• About this exercise:
Copy out all of the entries below without any change.
*** Provided data ***
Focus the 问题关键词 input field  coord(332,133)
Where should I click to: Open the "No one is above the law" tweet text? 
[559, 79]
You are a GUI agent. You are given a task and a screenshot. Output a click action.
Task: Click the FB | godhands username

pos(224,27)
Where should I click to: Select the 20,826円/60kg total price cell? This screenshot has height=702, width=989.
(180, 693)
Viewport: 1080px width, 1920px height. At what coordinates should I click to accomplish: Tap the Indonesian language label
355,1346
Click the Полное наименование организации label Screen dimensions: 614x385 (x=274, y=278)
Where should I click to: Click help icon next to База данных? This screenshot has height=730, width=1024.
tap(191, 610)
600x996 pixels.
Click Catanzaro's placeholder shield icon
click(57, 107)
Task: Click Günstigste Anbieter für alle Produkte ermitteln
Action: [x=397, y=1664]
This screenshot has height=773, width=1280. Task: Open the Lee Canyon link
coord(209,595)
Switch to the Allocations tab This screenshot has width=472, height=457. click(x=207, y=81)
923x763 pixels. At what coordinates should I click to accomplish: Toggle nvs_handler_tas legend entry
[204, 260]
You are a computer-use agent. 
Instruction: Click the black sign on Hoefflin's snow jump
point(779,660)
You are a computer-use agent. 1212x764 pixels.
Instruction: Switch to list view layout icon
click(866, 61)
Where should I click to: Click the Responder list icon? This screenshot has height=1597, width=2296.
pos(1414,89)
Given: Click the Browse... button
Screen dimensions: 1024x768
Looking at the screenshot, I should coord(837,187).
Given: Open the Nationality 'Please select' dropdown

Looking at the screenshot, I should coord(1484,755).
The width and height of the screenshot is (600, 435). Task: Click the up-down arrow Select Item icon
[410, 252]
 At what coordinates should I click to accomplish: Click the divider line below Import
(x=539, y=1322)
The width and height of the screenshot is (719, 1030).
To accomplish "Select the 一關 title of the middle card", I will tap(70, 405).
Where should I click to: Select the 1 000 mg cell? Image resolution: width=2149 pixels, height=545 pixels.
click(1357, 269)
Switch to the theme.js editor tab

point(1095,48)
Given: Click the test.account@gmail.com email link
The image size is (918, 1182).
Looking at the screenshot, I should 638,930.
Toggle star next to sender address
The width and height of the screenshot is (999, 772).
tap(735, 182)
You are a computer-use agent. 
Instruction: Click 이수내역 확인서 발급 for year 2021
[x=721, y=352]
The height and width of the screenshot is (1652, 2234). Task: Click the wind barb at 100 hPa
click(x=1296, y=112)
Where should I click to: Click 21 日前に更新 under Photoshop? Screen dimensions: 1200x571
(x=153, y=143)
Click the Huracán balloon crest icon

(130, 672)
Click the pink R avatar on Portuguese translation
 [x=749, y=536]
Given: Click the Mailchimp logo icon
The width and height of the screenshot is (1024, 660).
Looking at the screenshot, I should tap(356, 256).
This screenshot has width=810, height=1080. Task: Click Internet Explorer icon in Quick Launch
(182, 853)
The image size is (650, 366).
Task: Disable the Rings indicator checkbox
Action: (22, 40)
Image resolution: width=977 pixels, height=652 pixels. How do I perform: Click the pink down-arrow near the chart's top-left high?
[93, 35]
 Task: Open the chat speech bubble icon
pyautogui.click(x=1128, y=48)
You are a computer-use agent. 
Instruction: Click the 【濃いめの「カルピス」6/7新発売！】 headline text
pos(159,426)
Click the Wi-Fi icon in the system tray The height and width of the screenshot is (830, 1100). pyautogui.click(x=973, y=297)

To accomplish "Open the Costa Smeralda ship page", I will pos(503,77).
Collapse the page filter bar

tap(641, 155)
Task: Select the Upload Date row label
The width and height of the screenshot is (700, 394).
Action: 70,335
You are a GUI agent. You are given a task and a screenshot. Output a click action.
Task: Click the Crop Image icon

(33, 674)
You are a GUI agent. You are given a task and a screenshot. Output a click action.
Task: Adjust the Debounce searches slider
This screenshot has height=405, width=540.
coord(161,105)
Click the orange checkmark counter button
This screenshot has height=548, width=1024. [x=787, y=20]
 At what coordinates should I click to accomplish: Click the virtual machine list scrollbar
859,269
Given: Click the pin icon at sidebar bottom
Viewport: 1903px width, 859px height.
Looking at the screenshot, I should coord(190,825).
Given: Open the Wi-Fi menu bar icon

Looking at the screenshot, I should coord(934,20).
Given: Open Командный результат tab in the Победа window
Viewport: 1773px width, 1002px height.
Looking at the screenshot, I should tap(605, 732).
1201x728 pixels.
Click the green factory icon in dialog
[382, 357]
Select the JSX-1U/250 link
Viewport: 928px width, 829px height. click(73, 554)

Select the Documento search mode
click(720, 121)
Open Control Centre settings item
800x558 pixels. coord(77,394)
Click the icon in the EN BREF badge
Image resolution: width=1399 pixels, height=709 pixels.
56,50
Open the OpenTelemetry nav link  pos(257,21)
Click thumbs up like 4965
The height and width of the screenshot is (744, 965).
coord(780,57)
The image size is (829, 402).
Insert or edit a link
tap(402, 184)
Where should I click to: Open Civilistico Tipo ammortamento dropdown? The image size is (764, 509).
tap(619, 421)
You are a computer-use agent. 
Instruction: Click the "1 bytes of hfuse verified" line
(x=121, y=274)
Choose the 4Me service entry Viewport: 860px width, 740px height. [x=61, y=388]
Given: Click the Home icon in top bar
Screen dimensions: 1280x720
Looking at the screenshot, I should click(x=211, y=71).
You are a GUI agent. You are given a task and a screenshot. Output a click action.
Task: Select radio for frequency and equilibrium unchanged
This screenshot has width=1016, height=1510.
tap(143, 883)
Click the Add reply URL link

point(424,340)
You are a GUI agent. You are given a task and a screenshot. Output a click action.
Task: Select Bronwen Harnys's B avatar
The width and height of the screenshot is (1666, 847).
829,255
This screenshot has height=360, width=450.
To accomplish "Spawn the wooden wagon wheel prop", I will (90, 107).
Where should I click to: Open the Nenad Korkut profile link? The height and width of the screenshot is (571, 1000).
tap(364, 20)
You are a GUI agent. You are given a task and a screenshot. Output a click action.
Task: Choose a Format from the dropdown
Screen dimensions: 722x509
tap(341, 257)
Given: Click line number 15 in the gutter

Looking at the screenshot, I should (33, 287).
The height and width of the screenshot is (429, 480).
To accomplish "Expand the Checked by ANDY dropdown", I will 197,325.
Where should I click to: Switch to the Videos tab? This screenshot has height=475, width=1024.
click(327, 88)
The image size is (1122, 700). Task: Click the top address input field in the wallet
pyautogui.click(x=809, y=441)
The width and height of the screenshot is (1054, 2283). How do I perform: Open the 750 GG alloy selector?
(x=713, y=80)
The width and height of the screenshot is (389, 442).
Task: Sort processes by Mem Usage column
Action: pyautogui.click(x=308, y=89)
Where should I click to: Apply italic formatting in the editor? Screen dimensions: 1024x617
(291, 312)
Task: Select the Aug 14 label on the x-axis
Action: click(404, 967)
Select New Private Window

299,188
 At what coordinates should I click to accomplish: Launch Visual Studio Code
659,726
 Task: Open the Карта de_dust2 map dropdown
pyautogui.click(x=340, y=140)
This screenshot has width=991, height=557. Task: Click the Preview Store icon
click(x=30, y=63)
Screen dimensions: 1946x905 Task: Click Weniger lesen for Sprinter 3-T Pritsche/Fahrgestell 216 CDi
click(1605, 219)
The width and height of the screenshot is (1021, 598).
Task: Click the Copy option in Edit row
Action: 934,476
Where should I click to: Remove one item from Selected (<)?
***
• Solution below:
Focus the 问题关键词 input field  coord(332,133)
Where should I click to: Open the "No one is above the law" tweet text? 
[559, 79]
You are a GUI agent. You are given a task and a screenshot. Output a click action.
Task: Click the FB | godhands username

pos(224,27)
Where should I click to: Select the 20,826円/60kg total price cell? This screenshot has height=702, width=989.
(180, 693)
Viewport: 1080px width, 1920px height. At what coordinates should I click to accomplish: Tap the Indonesian language label
355,1346
Click the Полное наименование организации label Screen dimensions: 614x385 (x=274, y=278)
Where should I click to: Click help icon next to База данных? This screenshot has height=730, width=1024.
tap(191, 610)
600x996 pixels.
Click Catanzaro's placeholder shield icon
click(57, 107)
Task: Click Günstigste Anbieter für alle Produkte ermitteln
Action: [x=397, y=1664]
This screenshot has height=773, width=1280. Task: Open the Lee Canyon link
coord(209,595)
Switch to the Allocations tab This screenshot has width=472, height=457. click(x=207, y=81)
923x763 pixels. At what coordinates should I click to accomplish: Toggle nvs_handler_tas legend entry
[204, 260]
You are a computer-use agent. 
Instruction: Click the black sign on Hoefflin's snow jump
point(779,660)
You are a computer-use agent. 1212x764 pixels.
Instruction: Switch to list view layout icon
click(866, 61)
Where should I click to: Click the Responder list icon? This screenshot has height=1597, width=2296.
pos(1414,89)
Given: Click the Browse... button
Screen dimensions: 1024x768
Looking at the screenshot, I should coord(837,187).
Given: Open the Nationality 'Please select' dropdown

Looking at the screenshot, I should coord(1484,755).
The width and height of the screenshot is (600, 435). Task: Click the up-down arrow Select Item icon
[410, 252]
 At what coordinates should I click to accomplish: Click the divider line below Import
(x=539, y=1322)
The width and height of the screenshot is (719, 1030).
To accomplish "Select the 一關 title of the middle card", I will tap(70, 405).
Where should I click to: Select the 1 000 mg cell? Image resolution: width=2149 pixels, height=545 pixels.
click(1357, 269)
Switch to the theme.js editor tab

point(1095,48)
Given: Click the test.account@gmail.com email link
The image size is (918, 1182).
Looking at the screenshot, I should 638,930.
Toggle star next to sender address
The width and height of the screenshot is (999, 772).
tap(735, 182)
You are a computer-use agent. 
Instruction: Click 이수내역 확인서 발급 for year 2021
[x=721, y=352]
The height and width of the screenshot is (1652, 2234). Task: Click the wind barb at 100 hPa
click(x=1296, y=112)
Where should I click to: Click 21 日前に更新 under Photoshop? Screen dimensions: 1200x571
(x=153, y=143)
Click the Huracán balloon crest icon

(130, 672)
Click the pink R avatar on Portuguese translation
 [x=749, y=536]
Given: Click the Mailchimp logo icon
The width and height of the screenshot is (1024, 660).
Looking at the screenshot, I should tap(356, 256).
This screenshot has width=810, height=1080. Task: Click Internet Explorer icon in Quick Launch
(182, 853)
The image size is (650, 366).
Task: Disable the Rings indicator checkbox
Action: (22, 40)
Image resolution: width=977 pixels, height=652 pixels. How do I perform: Click the pink down-arrow near the chart's top-left high?
[93, 35]
 Task: Open the chat speech bubble icon
pyautogui.click(x=1128, y=48)
You are a computer-use agent. 
Instruction: Click the 【濃いめの「カルピス」6/7新発売！】 headline text
pos(159,426)
Click the Wi-Fi icon in the system tray The height and width of the screenshot is (830, 1100). pyautogui.click(x=973, y=297)

To accomplish "Open the Costa Smeralda ship page", I will pos(503,77).
Collapse the page filter bar

tap(641, 155)
Task: Select the Upload Date row label
The width and height of the screenshot is (700, 394).
Action: 70,335
You are a GUI agent. You are given a task and a screenshot. Output a click action.
Task: Click the Crop Image icon

(33, 674)
You are a GUI agent. You are given a task and a screenshot. Output a click action.
Task: Adjust the Debounce searches slider
This screenshot has height=405, width=540.
coord(161,105)
Click the orange checkmark counter button
This screenshot has height=548, width=1024. [x=787, y=20]
 At what coordinates should I click to accomplish: Click the virtual machine list scrollbar
859,269
Given: Click the pin icon at sidebar bottom
Viewport: 1903px width, 859px height.
Looking at the screenshot, I should coord(190,825).
Given: Open the Wi-Fi menu bar icon

Looking at the screenshot, I should coord(934,20).
Given: Open Командный результат tab in the Победа window
Viewport: 1773px width, 1002px height.
Looking at the screenshot, I should tap(605, 732).
1201x728 pixels.
Click the green factory icon in dialog
[382, 357]
Select the JSX-1U/250 link
Viewport: 928px width, 829px height. click(73, 554)

Select the Documento search mode
click(720, 121)
Open Control Centre settings item
800x558 pixels. coord(77,394)
Click the icon in the EN BREF badge
Image resolution: width=1399 pixels, height=709 pixels.
56,50
Open the OpenTelemetry nav link  pos(257,21)
Click thumbs up like 4965
The height and width of the screenshot is (744, 965).
coord(780,57)
The image size is (829, 402).
Insert or edit a link
tap(402, 184)
Where should I click to: Open Civilistico Tipo ammortamento dropdown? The image size is (764, 509).
tap(619, 421)
You are a computer-use agent. 
Instruction: Click the "1 bytes of hfuse verified" line
(x=121, y=274)
Choose the 4Me service entry Viewport: 860px width, 740px height. [x=61, y=388]
Given: Click the Home icon in top bar
Screen dimensions: 1280x720
Looking at the screenshot, I should click(x=211, y=71).
You are a GUI agent. You are given a task and a screenshot. Output a click action.
Task: Select radio for frequency and equilibrium unchanged
This screenshot has width=1016, height=1510.
tap(143, 883)
Click the Add reply URL link

point(424,340)
You are a GUI agent. You are given a task and a screenshot. Output a click action.
Task: Select Bronwen Harnys's B avatar
The width and height of the screenshot is (1666, 847).
829,255
This screenshot has height=360, width=450.
To accomplish "Spawn the wooden wagon wheel prop", I will (90, 107).
Where should I click to: Open the Nenad Korkut profile link? The height and width of the screenshot is (571, 1000).
tap(364, 20)
You are a GUI agent. You are given a task and a screenshot. Output a click action.
Task: Choose a Format from the dropdown
Screen dimensions: 722x509
tap(341, 257)
Given: Click line number 15 in the gutter

Looking at the screenshot, I should (33, 287).
The height and width of the screenshot is (429, 480).
To accomplish "Expand the Checked by ANDY dropdown", I will 197,325.
Where should I click to: Switch to the Videos tab? This screenshot has height=475, width=1024.
click(327, 88)
The image size is (1122, 700). Task: Click the top address input field in the wallet
pyautogui.click(x=809, y=441)
The width and height of the screenshot is (1054, 2283). How do I perform: Open the 750 GG alloy selector?
(x=713, y=80)
The width and height of the screenshot is (389, 442).
Task: Sort processes by Mem Usage column
Action: pyautogui.click(x=308, y=89)
Where should I click to: Apply italic formatting in the editor? Screen dimensions: 1024x617
(291, 312)
Task: Select the Aug 14 label on the x-axis
Action: click(404, 967)
Select New Private Window

299,188
 At what coordinates should I click to accomplish: Launch Visual Studio Code
659,726
 Task: Open the Карта de_dust2 map dropdown
pyautogui.click(x=340, y=140)
This screenshot has width=991, height=557. Task: Click the Preview Store icon
click(x=30, y=63)
Screen dimensions: 1946x905 Task: Click Weniger lesen for Sprinter 3-T Pritsche/Fahrgestell 216 CDi
click(1605, 219)
The width and height of the screenshot is (1021, 598).
Task: Click the Copy option in Edit row
Action: 934,476
Where should I click to: Remove one item from Selected (<)?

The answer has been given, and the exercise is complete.